START DATA FOR PROCESSING

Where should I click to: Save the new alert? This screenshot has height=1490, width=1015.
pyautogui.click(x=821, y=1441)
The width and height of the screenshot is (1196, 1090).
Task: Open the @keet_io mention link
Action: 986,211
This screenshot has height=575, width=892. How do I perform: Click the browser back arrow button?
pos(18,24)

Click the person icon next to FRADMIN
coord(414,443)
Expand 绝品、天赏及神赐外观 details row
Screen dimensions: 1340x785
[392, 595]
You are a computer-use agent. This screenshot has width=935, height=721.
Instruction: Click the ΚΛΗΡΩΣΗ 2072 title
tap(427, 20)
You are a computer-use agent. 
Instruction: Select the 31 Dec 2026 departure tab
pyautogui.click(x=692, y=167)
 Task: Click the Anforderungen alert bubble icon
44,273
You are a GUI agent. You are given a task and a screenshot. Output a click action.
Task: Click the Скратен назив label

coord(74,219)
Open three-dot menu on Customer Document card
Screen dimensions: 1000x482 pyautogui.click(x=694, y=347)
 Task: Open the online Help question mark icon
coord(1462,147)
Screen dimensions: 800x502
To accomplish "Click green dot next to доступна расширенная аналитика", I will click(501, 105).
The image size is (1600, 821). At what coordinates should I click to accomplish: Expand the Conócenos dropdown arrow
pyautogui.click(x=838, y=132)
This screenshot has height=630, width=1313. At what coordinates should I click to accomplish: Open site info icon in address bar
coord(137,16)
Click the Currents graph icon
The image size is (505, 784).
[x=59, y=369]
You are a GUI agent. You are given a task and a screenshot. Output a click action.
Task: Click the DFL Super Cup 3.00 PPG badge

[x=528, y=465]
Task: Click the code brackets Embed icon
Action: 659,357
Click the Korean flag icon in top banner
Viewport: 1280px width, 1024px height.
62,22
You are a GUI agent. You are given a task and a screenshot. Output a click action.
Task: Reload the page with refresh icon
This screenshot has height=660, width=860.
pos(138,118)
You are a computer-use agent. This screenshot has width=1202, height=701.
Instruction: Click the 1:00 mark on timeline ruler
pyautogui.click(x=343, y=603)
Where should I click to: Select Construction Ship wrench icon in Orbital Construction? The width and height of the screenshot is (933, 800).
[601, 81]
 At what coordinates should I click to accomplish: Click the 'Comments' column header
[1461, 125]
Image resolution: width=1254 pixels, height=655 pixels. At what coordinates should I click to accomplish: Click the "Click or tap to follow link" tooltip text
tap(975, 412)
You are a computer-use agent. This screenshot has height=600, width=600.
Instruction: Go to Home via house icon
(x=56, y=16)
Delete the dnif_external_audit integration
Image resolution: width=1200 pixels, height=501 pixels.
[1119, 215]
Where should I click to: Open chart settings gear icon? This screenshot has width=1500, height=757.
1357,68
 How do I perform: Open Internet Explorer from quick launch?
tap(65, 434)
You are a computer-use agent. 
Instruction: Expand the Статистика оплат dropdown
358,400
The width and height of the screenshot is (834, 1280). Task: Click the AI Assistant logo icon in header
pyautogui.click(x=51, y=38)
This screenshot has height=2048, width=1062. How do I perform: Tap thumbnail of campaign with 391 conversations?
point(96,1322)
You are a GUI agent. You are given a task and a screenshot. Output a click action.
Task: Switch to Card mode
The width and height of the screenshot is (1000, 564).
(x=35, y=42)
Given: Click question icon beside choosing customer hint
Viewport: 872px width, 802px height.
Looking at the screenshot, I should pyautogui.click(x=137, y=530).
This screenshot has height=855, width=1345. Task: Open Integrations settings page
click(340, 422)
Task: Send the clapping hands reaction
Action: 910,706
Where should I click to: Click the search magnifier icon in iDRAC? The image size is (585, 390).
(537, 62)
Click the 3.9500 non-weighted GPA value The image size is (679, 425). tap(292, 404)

END DATA FOR PROCESSING

ASSIGNED TASK
Write the number of lines in the data above that contain "computer", adding no other words.

SOLUTION TO THIS EXERCISE
5